- From: Asbjørn Ulsberg <asbjorn@tigerstaden.no>
- Date: Mon, 08 Nov 2004 22:42:58 +0100
- To: trejkaz@xaoza.net, "James Cerra" <jfcst24_public@yahoo.com>
- Cc: www-html@w3.org
On Tue, 9 Nov 2004 08:05:01 +1100, Trejkaz Xaoza <trejkaz@xaoza.net> wrote:
> If it doesn't start with "<?xml" but has a DOCTYPE near the top, then
> it's SGML, and you perform similar rules based on what you see after it.

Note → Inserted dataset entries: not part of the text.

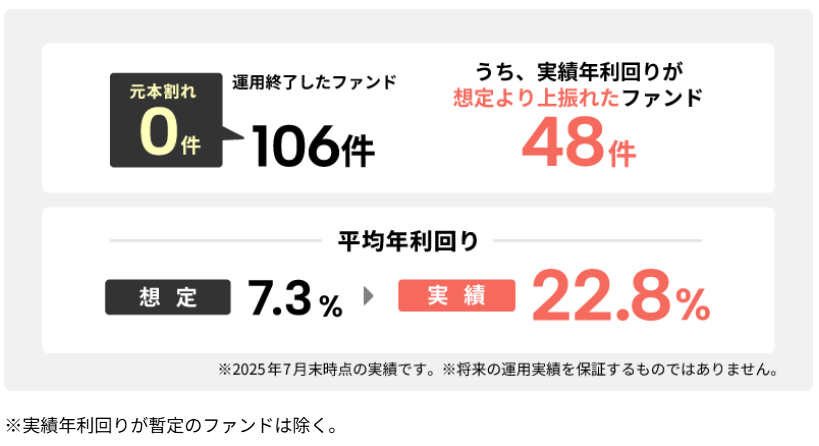Click the red 22.8% actual yield value
This screenshot has width=819, height=446.
pos(621,295)
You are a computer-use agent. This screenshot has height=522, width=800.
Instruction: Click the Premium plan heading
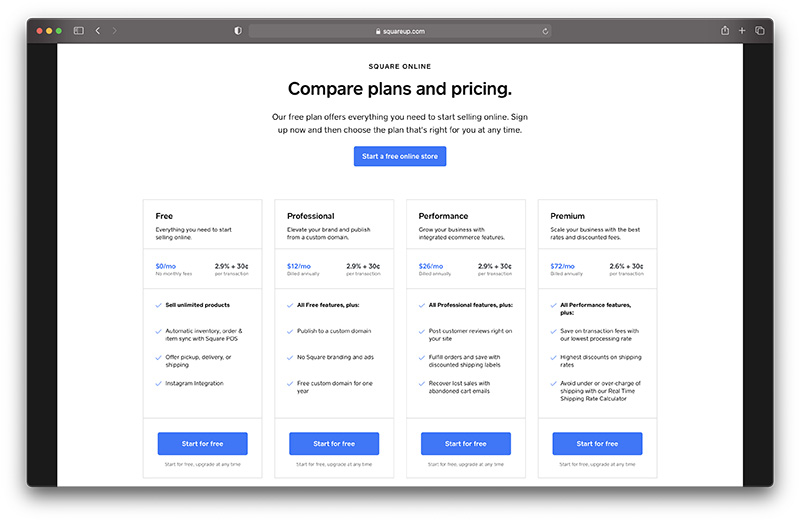tap(567, 216)
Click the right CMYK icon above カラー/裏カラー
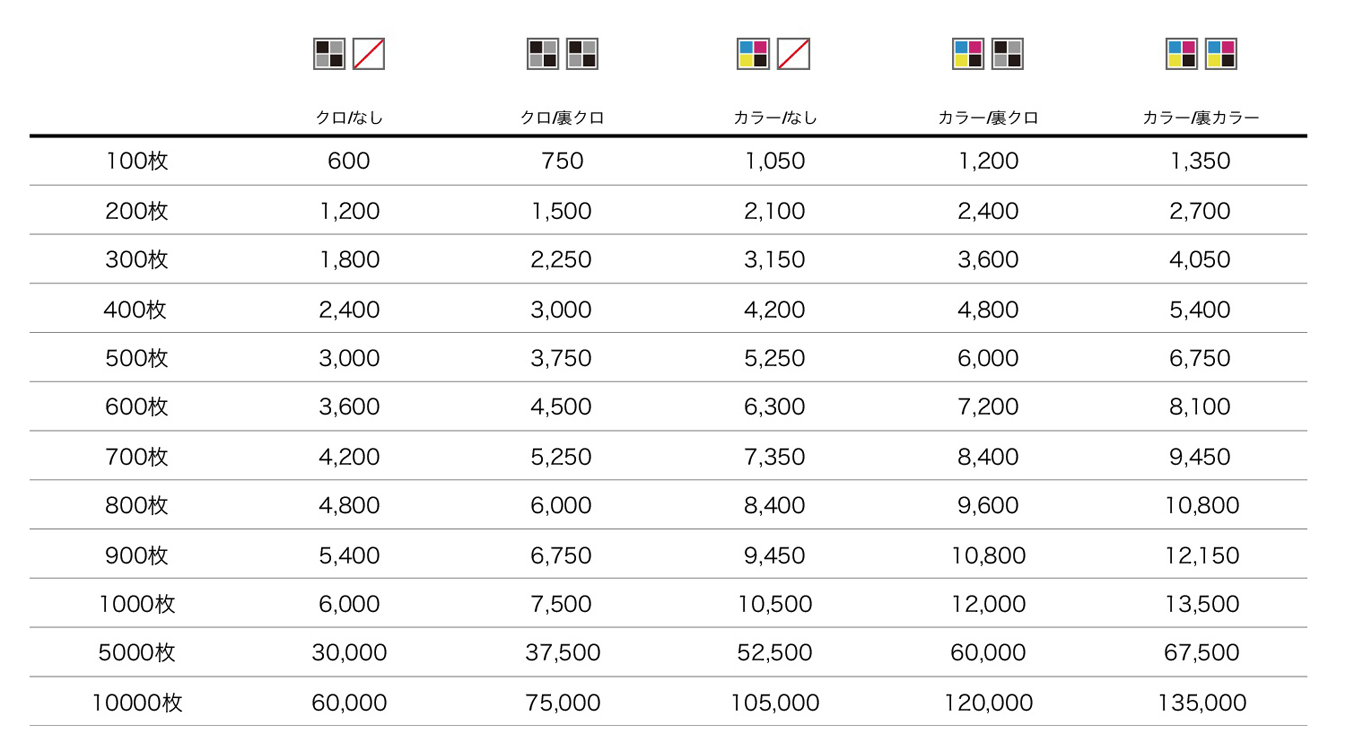 [x=1221, y=54]
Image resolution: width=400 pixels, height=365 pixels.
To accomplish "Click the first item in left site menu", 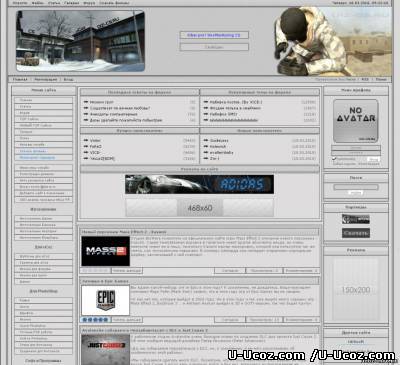I will coord(43,100).
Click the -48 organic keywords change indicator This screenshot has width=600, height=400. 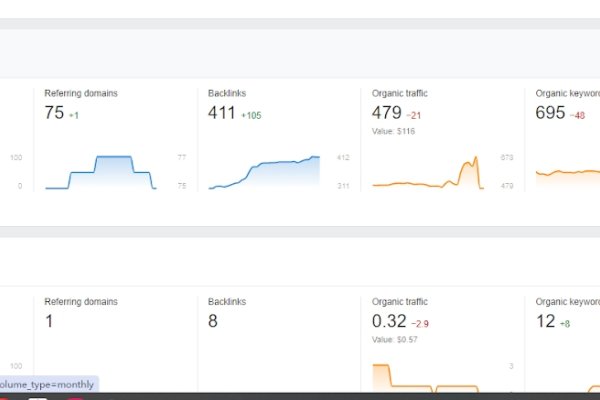click(578, 115)
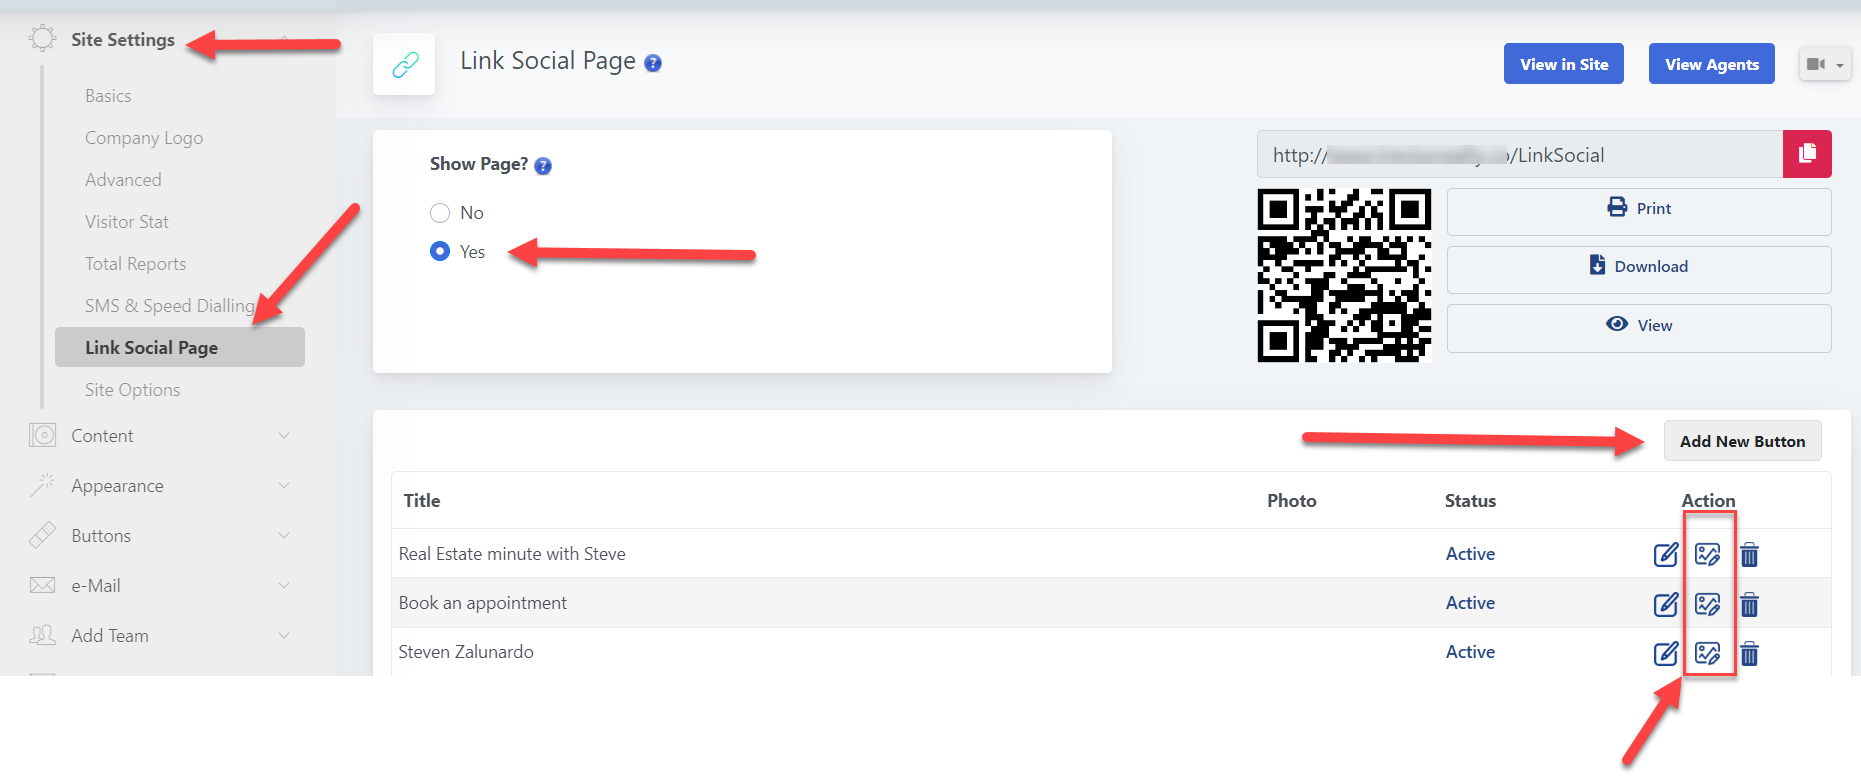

As far as I see it, an XHTML document can start like this:
1. <?xml ...>
2. <!DOCTYPE ...>
3. <html xmlns="http://...">
Not all are valid prologs of an XHTML document, but some are as XML
documents. The XML declaration is nonetheless optional, so any valid XHTML
document may start with just a DOCTYPE. So may HTML documents as well, so
then you actually have to parse the DOCTYPE to know what type of (X)HTML
document it is.
What I'd do, is the following:
1. Trigger XML parsing mode if:
1.1. The document starts with <?xml ...>
1.2. The document element is <html> with an attribute called 'xmlns'
whos value is 'http://www.w3.org/1999/xhtml'.
2. Trigger SGML parsing mode if:
2.1. The document starts with a DOCTYPE that says it's HTML:
<!DOCTYPE html PUBLIC "-//W3C//DTD HTML 4.01 Frameset//EN" ...>
<!DOCTYPE html PUBLIC "-//W3C//DTD HTML 4.01 Transitional//EN" ...>
<!DOCTYPE html PUBLIC "-//W3C//DTD HTML 4.01//EN" ...>
You may of course cater for more HTML versions than 4.01, but that
would be just the same; add the DOCTYPE's to your checker.
2.2. The document element is <html> with no 'xmlns' attribute.
I could have added the point «1.3. The document starts with a DOCTYPE that
says it's XHTML», but that isn't necessary as all XHTML documents must
have the <html> elment in the XHTML namespace.
I would also do the check in this order, so that you fall back to SGML if
any XHTML checks fail. Falling back to XML from SGML would give a much
higher fail-rate, I think.
--
Asbjørn Ulsberg -=|=- asbjornu@hotmail.com
«He's a loathsome offensive brute, yet I can't look away»
Received on Monday, 8 November 2004 21:41:45 UTC